SUPERIOR COURT OF NEW JERSEY
APPELLATE DIVISION
DOCKET NO. A-2790-01T3
SOVEREIGN BANK,
Plaintiff-Respondent,
v.
UNITED NATIONAL BANK (n/k/a
United Trust Bank),
Defendant/Third-Party
Plaintiff-Appellant,
v.
ELDER VERGARA and LUZ M. VERGARA,
Third-Party Defendants.
__________________________________
Argued February 5, 2003 - Decided March 18, 2003
Before Judges King, Wefing and Lisa.
On appeal from Superior Court of New
Jersey, Law Division, Somerset
County, SOM-L-2049-00.
Donald S. Maurice, Jr., argued the
cause for appellant (Marino & Maurice,
attorneys; Mr. Maurice and Thomas R.
Dominczyk, on the brief).
Stephen B. Nolan argued the cause for
respondent (Stradley, Ronon, Stevens &
Young, attorneys; Mr. Nolan, of counsel
and on the brief).
The opinion of the court was delivered by
WEFING, J.A.D.
Plaintiff, Sovereign Bank ("Sovereign"), sued United
National Bank ("United"), a depositary bank, for conversion under
N.J.S.A. 12A:3-420. On cross-motions for summary judgment, the
trial court ruled for plaintiff and entered judgment in its favor
for $65,150. United has appealed. We affirm.
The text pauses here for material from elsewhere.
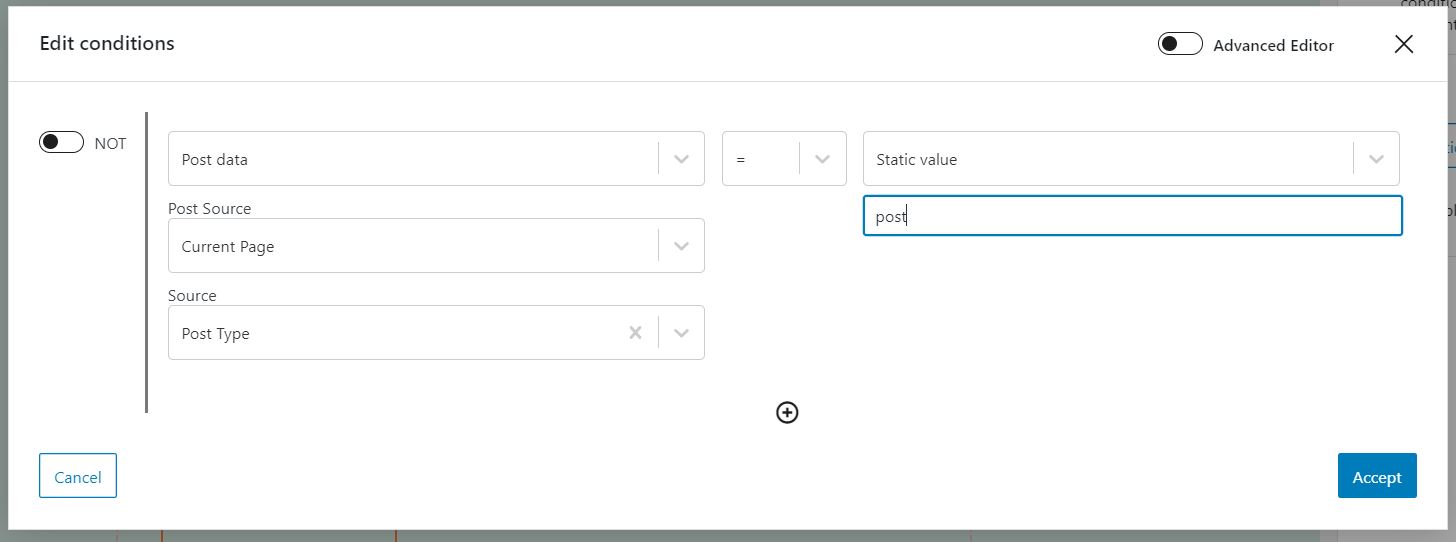Open the 'Post data' dropdown text
Viewport: 1456px width, 542px height.
(x=215, y=159)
The dispute arises in the following context. In September
1999, Luz and Elder Vergara granted a purchase money mortgage to
Sovereign on residential property located at 12 Fisher Avenue in
Bound Brook, New Jersey, to secure a loan of $135,992. The
mortgage was insured through the United States Department of
Housing and Urban Development ("HUD"), and it required the
Vergaras to maintain fire, flood and other hazard insurance on
the property. The mortgage stated in pertinent part
In the event of loss, . . . [a]ll or any part of the
insurance proceeds may be applied by Lender (i.e.,
Sovereign), at its option, either (a) to the reduction
of the indebtedness under the Note and this Security
Instrument, . . . or (b) to the restoration or repair of
the damaged Property . . . . Any excess insurance proceeds
over an amount required to pay all outstanding indebtedness
under the Note and this Security shall be paid to the
entity legally entitled thereto.
Several days after closing on this transaction, Hurricane
Floyd struck the State of New Jersey and the property suffered
extensive flood damage. On November 24, 1999, the Federal
Emergency Management Agency ("FEMA"), in connection with the
National Flood Insurance Program, issued a check for $52,065.34,
payable jointly to the Vergaras, Sovereign and the Secretary of
HUD. The Vergaras received the check and on December 11, 1999,
they presented it to United. Despite the fact that the check had
not been endorsed by either Sovereign or the Secretary of HUD,
United accepted the check and credited the proceeds to the
Vergaras. The Vergaras diverted the proceeds and have made no
payments on the mortgage held by Sovereign.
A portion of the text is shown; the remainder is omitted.